The food is pretty good on the boat but not the reason to take the hydroplane. The Lake of Como is huge and sits between the mountains. The views are spectacular with the Alps jetting straight up out of the water. The numerous towns along the lake are somewhat cutoff and you can find everyday life situations that seem reproductions from the 1800. As we pull back into port the traveling fair has started opening its rides. The sun is starting to set and the city is lighting up.

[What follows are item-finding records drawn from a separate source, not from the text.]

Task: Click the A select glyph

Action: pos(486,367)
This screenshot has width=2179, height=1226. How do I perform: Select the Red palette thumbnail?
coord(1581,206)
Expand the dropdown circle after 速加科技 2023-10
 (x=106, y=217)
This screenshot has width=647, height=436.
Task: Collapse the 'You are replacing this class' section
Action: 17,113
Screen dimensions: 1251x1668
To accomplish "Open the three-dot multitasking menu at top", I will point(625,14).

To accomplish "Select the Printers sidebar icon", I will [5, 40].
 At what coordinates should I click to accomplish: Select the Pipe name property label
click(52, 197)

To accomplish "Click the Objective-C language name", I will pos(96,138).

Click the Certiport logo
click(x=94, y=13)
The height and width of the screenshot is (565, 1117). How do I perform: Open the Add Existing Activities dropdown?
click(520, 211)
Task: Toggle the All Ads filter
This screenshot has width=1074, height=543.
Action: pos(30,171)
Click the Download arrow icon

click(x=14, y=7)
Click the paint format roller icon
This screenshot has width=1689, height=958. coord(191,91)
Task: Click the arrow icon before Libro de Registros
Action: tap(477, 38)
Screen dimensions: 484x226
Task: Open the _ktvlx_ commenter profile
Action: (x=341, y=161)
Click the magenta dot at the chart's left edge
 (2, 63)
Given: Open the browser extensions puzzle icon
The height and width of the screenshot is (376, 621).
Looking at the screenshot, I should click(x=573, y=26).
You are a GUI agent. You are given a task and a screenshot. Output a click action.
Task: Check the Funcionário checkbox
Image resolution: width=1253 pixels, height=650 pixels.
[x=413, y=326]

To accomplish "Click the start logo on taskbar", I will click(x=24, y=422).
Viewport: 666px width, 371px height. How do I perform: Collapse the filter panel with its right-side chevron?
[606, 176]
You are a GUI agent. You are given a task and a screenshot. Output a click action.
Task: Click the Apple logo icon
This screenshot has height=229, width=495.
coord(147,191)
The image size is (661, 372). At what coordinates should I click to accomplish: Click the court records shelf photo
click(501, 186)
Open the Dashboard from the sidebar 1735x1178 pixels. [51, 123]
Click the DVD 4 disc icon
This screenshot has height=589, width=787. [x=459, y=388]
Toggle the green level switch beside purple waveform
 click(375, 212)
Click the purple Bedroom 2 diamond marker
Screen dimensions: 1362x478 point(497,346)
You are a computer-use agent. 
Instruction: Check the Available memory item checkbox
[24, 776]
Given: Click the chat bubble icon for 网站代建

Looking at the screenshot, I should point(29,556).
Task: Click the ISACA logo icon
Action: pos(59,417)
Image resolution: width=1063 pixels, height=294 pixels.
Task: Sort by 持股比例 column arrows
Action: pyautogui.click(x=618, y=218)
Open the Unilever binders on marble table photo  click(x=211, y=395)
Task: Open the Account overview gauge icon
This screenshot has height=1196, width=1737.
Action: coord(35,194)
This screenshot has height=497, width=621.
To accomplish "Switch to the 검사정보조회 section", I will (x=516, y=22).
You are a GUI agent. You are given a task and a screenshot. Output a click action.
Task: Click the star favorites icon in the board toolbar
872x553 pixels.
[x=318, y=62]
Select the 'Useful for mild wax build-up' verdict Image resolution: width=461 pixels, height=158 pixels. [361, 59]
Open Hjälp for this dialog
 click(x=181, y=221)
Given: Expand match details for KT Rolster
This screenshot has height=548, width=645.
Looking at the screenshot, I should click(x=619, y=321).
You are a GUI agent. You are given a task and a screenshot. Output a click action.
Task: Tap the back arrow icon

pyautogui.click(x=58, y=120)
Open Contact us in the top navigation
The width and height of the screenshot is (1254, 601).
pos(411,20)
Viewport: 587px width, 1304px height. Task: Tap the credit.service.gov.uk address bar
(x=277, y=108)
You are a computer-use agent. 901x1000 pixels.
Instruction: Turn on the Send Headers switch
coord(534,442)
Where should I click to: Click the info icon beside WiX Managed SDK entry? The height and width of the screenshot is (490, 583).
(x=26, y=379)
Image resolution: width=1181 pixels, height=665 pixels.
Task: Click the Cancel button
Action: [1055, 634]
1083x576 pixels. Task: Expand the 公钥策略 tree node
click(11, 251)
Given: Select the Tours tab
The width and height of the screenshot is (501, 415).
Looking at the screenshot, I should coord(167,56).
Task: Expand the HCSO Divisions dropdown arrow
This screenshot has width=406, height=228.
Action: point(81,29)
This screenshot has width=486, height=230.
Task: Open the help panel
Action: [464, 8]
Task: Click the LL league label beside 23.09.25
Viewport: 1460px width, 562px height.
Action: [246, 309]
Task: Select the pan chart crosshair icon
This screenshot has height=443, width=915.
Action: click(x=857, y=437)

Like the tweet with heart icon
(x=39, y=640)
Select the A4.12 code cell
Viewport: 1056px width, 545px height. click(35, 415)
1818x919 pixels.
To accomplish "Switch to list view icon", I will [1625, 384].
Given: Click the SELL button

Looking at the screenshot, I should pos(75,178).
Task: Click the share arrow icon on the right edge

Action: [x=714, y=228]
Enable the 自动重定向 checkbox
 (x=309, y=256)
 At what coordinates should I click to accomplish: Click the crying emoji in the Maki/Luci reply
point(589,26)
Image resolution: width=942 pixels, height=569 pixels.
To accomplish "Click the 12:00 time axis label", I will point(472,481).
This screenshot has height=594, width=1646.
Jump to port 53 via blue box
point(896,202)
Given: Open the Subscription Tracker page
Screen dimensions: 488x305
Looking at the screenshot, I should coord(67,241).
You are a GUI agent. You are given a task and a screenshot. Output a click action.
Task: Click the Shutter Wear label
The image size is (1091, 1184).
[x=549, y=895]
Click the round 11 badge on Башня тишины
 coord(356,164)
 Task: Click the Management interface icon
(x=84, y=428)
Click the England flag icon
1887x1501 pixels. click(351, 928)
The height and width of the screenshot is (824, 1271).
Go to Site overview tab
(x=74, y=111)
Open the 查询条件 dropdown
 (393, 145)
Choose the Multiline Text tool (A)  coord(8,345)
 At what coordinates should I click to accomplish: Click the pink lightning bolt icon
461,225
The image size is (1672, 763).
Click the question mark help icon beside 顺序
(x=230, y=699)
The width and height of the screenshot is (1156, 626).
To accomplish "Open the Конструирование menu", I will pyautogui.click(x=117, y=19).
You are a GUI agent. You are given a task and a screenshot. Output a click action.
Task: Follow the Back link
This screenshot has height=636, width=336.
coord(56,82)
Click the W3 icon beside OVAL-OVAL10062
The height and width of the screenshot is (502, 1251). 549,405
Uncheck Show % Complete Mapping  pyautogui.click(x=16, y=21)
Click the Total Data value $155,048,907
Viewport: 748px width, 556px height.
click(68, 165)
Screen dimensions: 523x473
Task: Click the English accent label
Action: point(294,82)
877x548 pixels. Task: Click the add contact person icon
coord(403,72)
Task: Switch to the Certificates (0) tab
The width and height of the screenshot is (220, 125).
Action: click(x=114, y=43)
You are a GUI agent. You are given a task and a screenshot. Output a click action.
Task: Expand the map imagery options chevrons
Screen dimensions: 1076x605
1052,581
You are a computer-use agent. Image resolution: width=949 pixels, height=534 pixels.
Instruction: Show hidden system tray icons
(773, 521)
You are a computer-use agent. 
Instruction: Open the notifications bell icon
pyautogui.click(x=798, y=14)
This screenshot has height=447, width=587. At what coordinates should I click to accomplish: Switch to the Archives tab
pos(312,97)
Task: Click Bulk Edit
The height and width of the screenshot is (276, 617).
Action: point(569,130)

A few rides, some cotton candy, and we are off to the main square. By this time the kids are really tired but before we head home I wanted to see the new silk products. The silk from Como is famous around the world. The city has a silk museum, hosts many trade fairs and has over a thousand companies that work directly with the silk industry. A quick walk through the main square and down via Volta. The colors are vivid and highly contrasted. They do such beautiful work.
Silk scarves are one of my favorite presents to give. They are usually appreciated by women of all ages so I buy them when I find something I like. Today is no exception, a gold chain pattern on a sky blue background with cobalt blue medallions. Right now I have no idea who will receive this but I like it and I am confident I will find the proper occasion.
The day has gone. The kids are happy to pile back into the car. This time they will not even perceive the length of the trip. Tired and happy they will sleep the entire way home.